6. Allowance for Credit Losses
Available for Sale Securities and Held to Maturity Securities
The Company has evaluated available for sale debt securities that are in an unrealized loss position and has determined that any decline in value is unrelated to credit loss and related to changes in market interest rates since purchase. None of the available for sale debt securities held were past due at March 31, 2026. In addition, as of March 31, 2026, the Company had not made a decision to sell any of its debt securities held, nor did the Company consider it more likely than not that it would be required to sell such securities before recovery of their amortized cost basis. The Company does not expect to have credit losses associated with the debt securities, and no allowance was recognized on the debt securities portfolio.
Loans Held for Investment
The allowance for credit losses for loans held for investment represents management’s best estimate of all expected credit losses over the expected contractual life of the Company’s existing portfolio. Management’s methodology for determining the allowance for credit losses uses the current expected credit losses (“CECL”) standard. Management considers the level of allowance for credit losses to be a reasonable and supportable estimate of expected credit losses inherent within the loans held for investment portfolio as of March 31, 2026. While the Company believes it has an appropriate allowance for the existing loan portfolio at March 31, 2026, additional provision for losses on existing loans may be necessary in the future. Future changes in the allowance for credit losses are expected to be volatile given dependence upon, among other things, the portfolio composition and quality, as well as changes in macroeconomic forecasts and loan cash flow assumptions. In addition to the allowance for credit losses, the Company maintains a separate allowance for credit losses related to off-balance sheet credit exposures, including unfunded loan commitments, and this amount is included in other liabilities within the consolidated balance sheets. For further information on the policies that govern the estimation of the allowance for credit losses, see Note 1 to the consolidated financial statements in the Company’s 2025 Form 10-K.

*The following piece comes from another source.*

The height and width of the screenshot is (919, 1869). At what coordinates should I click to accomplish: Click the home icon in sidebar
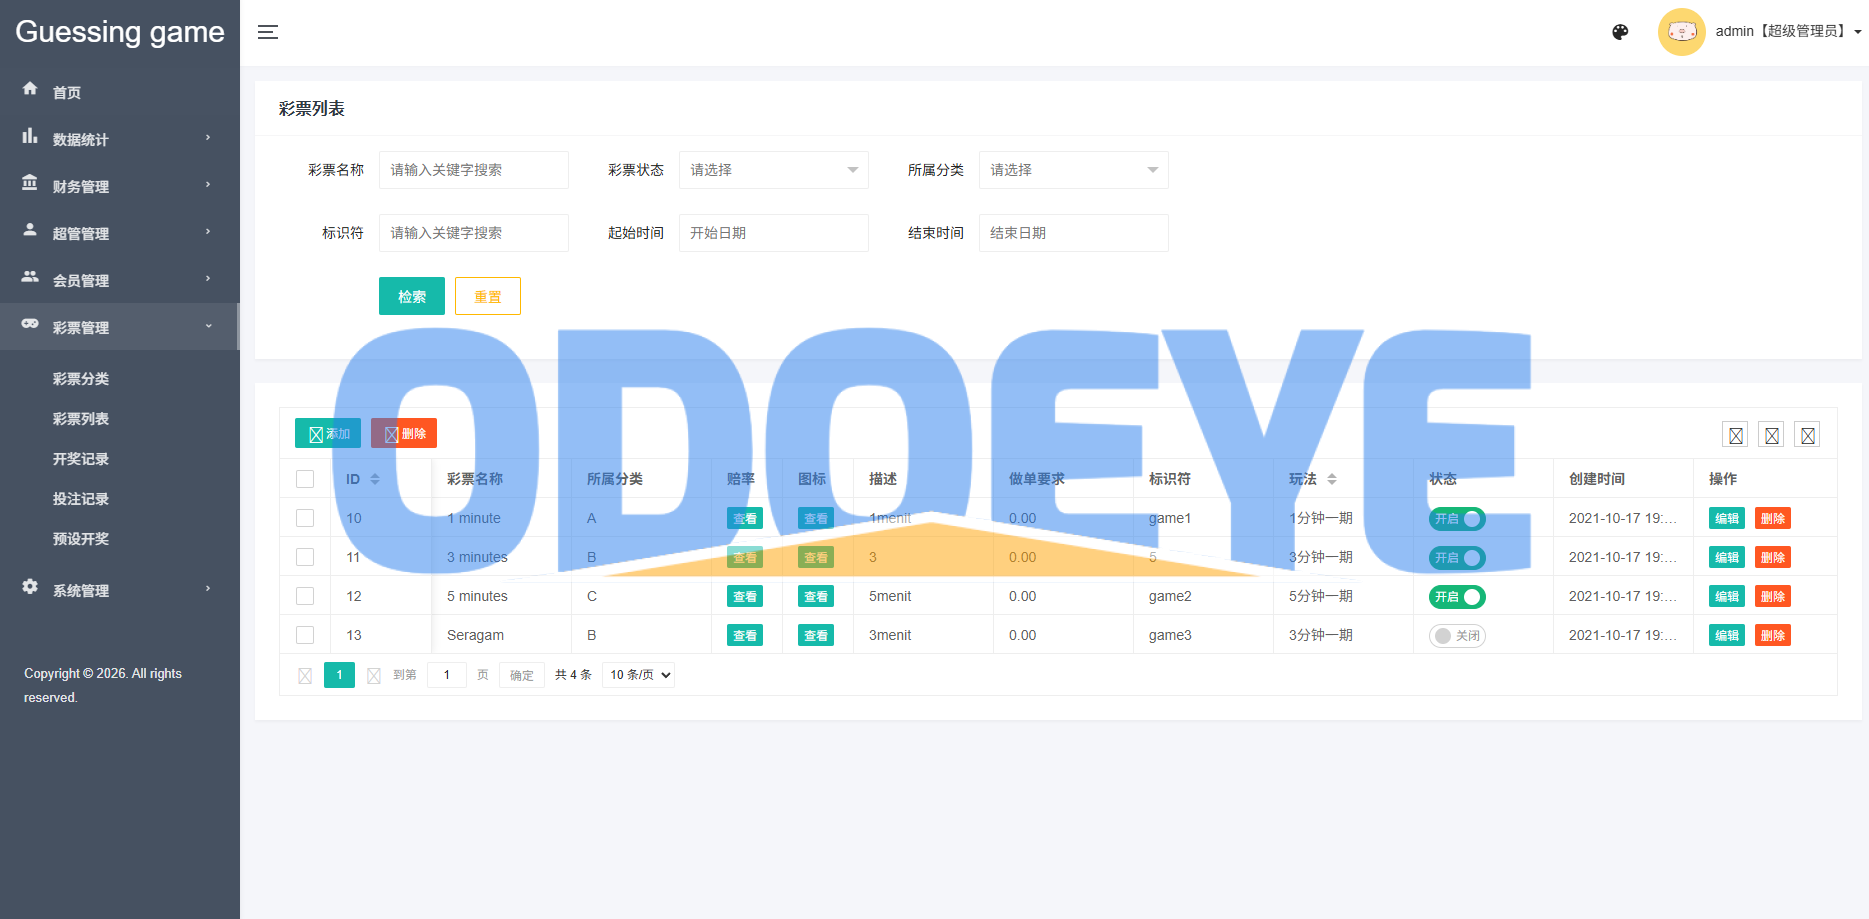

One of the most significant judgments involved in estimating the Company’s allowance for credit losses relates to the macroeconomic forecasts used to estimate credit losses over the reasonable and supportable forecast period. To determine the Company’s best estimate of expected credit losses as of March 31, 2026, the Company utilized a single macroeconomic scenario, the baseline forecast, published by Moody’s Analytics in March 2026 that was updated to reflect the U.S. economic outlook. During our previous macroeconomic assessment as of December 31, 2025, the Company utilized the same single macroeconomic scenario, the baseline forecast, published by Moody’s Analytics in December 2025. The baseline economic scenario expects economic growth to moderate in the near term, as tariffs and higher energy prices weigh on the economy. In this scenario, the unemployment rate is expected to remain stable at 4.5% throughout 2026 as slower growth in the labor force offsets weaker job growth. Significant variables that impact the modeled losses across the Company’s loan portfolios are the U.S. Real Gross Domestic Product, or GDP, growth rates and unemployment rate assumptions. Changes in these assumptions and forecasts of economic conditions could significantly affect the estimate of expected credit losses at the balance sheet date or between reporting periods.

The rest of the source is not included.